Lessons on managing a crisis
No sooner the LTTE aerial attack on the Katunayake airforce base ended early on Monday, the airport, SriLankan Airlines and tourism authorities got cracking. Airport and airline staff worked round the clock to minimise the impact on delayed flights. Separately Sri Lanka Tourism set up a hotline for visitors and took a media team pronto on Monday morning to the airport to show reporters that things were working as smoothly as possible. Officials were at their desks in Colombo by 3 am the latest to tackle the crisis.
The terrorist attack on a military installation has sent ripples across the country and sparked speculation as to when, how and where the next aerial attack would be. That’s a situation the government would be extremely concerned about.
Apart from that Tourist Board chief Renton de Alwis and his team’s management of the crisis in the aftermath of the 2001 Katunayake airbase attack in which SriLankan lost a few planes, came into good stead this time. Officials moved in swiftly and were positive from the start; “We can manage it. We must stay positive,” one senior official told a colleague, a few minutes after learning about the midnight attack.
It was evident that the tourist industry – ministers, officials, private organizations – worked as a team. “I was amazed to find the Deputy Minister on the road to the airport at 3.30 am to check out things,” exclaimed a senior industry official. Sri Lanka has an admirable quality: it’s resilient to bounce back from a disaster. That was evident the way the authorities moved back into top gear at the airport and in terms of tourism, the biggest casualty in such cases.
Managing a crisis, managing a disaster arising out of a terrorist attack is something that Sri Lankans are learning fast to handle. In fact we are acquiring skills in the long fight against terrorism so much so that other countries are looking at Sri Lanka for lessons on battling global terrorism. Take the Special Task Force for example;The STF has been co-opted into a key advisory group that would provide guidance on security issues for the next Olympic Games in Beijing.
Our private sector itself – particularly the big conglomerates have ridden many a storm over more than two decades of conflict and can provide a lesson or two to global corporations on how to manage a crisis. Hayleys in particular has managed the crisis well in spreading its risk by setting up companies overseas but has also complained that Central Bank restrictions on investing abroad (even with one’s earned foreign exchange) is a major deterrent.
The Hayleys argument is very valid: If there a crisis at home, one needs to spread the risk and then revert back once the risk is over.
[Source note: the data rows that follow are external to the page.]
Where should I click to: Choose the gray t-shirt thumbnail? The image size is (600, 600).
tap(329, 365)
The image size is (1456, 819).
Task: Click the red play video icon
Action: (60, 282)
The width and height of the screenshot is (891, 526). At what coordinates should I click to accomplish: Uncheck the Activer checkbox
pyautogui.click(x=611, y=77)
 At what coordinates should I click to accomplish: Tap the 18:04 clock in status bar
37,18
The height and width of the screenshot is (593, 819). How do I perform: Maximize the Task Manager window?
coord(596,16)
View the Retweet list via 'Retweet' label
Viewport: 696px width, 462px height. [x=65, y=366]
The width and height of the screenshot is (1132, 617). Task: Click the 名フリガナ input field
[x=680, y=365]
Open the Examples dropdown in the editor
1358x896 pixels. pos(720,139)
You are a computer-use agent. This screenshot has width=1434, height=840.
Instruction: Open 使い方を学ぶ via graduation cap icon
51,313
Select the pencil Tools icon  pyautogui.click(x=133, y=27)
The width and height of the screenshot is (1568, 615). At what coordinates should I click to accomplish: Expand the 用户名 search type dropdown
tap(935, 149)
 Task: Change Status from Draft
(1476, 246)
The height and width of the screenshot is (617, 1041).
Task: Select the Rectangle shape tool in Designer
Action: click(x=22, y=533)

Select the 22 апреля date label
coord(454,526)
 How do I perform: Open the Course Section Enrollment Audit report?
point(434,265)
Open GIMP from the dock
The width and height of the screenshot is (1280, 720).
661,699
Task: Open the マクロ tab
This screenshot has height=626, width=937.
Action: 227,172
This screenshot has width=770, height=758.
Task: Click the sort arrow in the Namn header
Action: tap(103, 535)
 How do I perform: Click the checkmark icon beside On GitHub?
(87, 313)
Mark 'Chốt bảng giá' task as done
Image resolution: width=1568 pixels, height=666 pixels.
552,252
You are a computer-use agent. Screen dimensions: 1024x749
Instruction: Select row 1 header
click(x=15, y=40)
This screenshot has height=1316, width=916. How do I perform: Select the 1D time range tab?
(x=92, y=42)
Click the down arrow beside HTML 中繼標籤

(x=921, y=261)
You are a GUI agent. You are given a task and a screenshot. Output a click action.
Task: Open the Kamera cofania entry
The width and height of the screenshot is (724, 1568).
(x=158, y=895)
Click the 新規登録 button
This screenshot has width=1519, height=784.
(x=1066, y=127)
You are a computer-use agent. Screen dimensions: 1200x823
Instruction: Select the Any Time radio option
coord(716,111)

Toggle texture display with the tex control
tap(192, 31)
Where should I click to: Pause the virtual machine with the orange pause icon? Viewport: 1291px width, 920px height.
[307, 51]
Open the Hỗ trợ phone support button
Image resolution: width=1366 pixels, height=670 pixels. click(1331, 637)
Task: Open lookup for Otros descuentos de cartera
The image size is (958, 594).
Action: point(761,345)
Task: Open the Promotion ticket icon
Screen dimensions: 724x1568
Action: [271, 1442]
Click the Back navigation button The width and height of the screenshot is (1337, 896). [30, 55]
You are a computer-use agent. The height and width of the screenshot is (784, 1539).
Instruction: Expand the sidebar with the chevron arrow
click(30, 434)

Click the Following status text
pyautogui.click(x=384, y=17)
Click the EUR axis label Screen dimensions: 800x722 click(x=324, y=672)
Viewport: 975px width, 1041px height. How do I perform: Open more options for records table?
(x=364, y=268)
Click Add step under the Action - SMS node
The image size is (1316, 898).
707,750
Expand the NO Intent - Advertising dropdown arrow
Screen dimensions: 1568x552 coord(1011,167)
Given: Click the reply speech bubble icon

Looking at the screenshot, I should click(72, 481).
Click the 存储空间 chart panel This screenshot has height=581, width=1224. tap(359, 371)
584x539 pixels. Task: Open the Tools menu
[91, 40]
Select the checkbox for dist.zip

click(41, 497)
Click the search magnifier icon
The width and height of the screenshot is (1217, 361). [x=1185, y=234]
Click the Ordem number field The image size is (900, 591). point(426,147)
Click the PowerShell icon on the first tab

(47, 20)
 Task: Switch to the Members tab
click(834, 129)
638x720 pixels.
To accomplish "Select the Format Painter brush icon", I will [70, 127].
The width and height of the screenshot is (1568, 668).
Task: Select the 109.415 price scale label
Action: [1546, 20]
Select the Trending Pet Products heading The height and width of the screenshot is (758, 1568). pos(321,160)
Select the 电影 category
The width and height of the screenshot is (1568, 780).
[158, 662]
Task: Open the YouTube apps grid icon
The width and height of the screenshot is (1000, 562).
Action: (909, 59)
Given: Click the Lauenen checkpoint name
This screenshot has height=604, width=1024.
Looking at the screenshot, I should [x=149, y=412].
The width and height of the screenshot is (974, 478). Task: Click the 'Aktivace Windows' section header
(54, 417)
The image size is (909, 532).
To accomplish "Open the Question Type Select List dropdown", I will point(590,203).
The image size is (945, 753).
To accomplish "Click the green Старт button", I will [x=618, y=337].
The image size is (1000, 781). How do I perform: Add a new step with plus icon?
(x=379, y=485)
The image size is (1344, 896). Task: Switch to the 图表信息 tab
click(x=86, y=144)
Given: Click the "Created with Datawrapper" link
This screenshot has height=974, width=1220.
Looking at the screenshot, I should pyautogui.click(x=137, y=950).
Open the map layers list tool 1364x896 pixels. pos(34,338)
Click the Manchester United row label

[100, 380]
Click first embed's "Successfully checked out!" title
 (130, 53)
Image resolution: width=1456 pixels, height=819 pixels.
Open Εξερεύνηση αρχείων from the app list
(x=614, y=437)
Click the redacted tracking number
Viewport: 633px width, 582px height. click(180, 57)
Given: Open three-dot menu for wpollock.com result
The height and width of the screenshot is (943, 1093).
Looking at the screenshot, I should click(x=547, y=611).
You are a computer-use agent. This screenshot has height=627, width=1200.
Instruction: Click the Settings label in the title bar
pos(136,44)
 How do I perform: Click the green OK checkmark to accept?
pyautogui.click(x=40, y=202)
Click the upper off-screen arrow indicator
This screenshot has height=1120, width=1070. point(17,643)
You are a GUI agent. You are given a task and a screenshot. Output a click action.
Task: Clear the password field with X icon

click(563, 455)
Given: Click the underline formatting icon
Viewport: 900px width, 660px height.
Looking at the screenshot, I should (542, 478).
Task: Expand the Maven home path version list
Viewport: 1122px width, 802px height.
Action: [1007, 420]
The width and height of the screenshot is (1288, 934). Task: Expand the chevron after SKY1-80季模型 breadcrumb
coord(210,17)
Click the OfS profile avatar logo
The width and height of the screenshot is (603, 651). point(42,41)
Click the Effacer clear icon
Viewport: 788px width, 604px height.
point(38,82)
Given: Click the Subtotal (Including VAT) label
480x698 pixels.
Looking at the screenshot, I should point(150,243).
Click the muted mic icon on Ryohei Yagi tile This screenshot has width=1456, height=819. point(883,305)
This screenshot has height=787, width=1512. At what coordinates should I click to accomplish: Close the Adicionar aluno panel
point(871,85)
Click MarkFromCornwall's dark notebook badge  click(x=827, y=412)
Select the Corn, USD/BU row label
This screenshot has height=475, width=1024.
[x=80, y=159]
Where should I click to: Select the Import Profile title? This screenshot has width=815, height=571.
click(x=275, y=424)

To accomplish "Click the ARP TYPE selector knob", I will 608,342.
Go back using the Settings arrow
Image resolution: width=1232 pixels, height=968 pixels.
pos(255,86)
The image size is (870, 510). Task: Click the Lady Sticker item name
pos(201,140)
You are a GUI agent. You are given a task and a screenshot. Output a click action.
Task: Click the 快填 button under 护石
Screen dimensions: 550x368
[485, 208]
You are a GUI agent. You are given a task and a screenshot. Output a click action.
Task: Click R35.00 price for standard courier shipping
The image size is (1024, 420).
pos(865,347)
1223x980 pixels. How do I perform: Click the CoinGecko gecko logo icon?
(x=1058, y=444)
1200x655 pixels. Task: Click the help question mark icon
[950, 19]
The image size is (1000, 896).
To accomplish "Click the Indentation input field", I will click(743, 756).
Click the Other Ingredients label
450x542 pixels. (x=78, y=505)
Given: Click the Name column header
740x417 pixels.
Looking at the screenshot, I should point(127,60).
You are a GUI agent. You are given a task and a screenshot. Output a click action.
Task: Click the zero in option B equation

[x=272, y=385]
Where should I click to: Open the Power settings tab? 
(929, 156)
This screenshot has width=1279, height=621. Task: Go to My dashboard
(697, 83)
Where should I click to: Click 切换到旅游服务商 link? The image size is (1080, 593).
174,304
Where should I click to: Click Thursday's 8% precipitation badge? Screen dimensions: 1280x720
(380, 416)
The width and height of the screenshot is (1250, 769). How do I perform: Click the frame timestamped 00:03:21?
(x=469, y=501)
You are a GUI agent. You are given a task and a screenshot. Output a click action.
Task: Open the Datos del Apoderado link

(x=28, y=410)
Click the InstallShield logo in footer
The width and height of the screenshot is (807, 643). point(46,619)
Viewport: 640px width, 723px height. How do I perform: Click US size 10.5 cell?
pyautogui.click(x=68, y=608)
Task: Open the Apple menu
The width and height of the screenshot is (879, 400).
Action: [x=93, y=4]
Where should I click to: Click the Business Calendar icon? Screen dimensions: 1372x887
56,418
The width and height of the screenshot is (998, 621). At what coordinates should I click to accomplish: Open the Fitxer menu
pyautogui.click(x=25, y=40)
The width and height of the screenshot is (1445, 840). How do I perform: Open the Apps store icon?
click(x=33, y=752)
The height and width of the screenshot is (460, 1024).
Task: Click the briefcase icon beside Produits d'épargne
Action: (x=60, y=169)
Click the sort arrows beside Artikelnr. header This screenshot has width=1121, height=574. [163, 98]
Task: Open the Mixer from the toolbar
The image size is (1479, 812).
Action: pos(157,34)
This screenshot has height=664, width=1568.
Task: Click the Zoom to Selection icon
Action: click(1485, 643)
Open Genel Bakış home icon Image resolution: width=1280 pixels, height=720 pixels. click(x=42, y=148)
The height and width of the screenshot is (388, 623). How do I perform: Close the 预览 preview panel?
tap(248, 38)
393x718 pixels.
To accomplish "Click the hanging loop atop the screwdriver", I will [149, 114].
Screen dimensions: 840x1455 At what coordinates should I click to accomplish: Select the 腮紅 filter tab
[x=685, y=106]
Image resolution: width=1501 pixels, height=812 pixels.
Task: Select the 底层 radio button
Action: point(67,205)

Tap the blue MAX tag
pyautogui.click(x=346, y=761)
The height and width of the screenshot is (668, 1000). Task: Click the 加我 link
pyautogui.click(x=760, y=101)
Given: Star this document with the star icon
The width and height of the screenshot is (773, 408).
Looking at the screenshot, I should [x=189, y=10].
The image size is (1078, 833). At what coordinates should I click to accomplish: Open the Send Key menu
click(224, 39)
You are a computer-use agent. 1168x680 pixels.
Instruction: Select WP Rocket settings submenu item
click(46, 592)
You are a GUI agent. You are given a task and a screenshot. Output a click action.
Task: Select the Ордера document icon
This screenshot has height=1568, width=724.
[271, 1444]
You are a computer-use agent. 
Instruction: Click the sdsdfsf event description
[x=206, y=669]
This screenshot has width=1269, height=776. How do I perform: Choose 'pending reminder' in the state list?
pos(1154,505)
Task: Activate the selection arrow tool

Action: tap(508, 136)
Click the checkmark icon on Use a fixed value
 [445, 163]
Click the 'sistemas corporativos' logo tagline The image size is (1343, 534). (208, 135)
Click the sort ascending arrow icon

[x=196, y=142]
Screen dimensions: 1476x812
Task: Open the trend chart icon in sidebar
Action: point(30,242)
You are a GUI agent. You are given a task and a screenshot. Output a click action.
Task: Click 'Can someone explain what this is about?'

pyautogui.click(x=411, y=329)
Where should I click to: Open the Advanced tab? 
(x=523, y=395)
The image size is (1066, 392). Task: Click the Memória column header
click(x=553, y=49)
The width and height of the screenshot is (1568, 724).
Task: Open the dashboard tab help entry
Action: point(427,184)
Many other companies are also thanking their stars like John Keells and Aitken Spence for instance where their hotel investments in the Maldives are paying strong dividends and enabling them to keep the group afloat as the Sri Lankan economy plods on from a couple of good years to a couple of bad ones.
Garment barons like the MAS Group and Brandix are also investing abroad with the former in addition testing the ground with the launch of its own international label in the next few months.
Tourism invariably gets the first hammering in a crisis but most often the reaction doesn’t last for long. Cathay Pacific has suspended its flights and some businessmen have called off their scheduled trips to Colombo. Here again the skills of managing a crisis come into play and the authorities must be happy with the way the crisis was managed and by the swiftness in which officials acted. In fact, a top Asian airline was successfully persuaded to abandon any consideration to suspend flights just after Cathay Pacific’s decision.
The number of tourist arrivals will see a dip in the short term but is bound to pick up in the near future. SriLankan Airlines is heavily focusing on India and is reportedly the biggest foreign airline operator there with an eye on a large number of Indian tourists visiting here. It makes sense anyway in not putting your eggs in one basket and spreading the risk and profit centres.
The stockmarket took a beating last week but the bourse is like a pendulum and sometimes works contrary to expectations. Most investors expect the market to return to normal ground next week. There may be flaws, there may be problems. Yet Sri Lanka’s business community has responded well in the past to a crisis and will do it again and again. There can be no argument that peace and being able to operate in a war-free environment is what everyone desperately needs. Yet in its absence the resilience that we have acquired during years of conflict is something we should be proud of.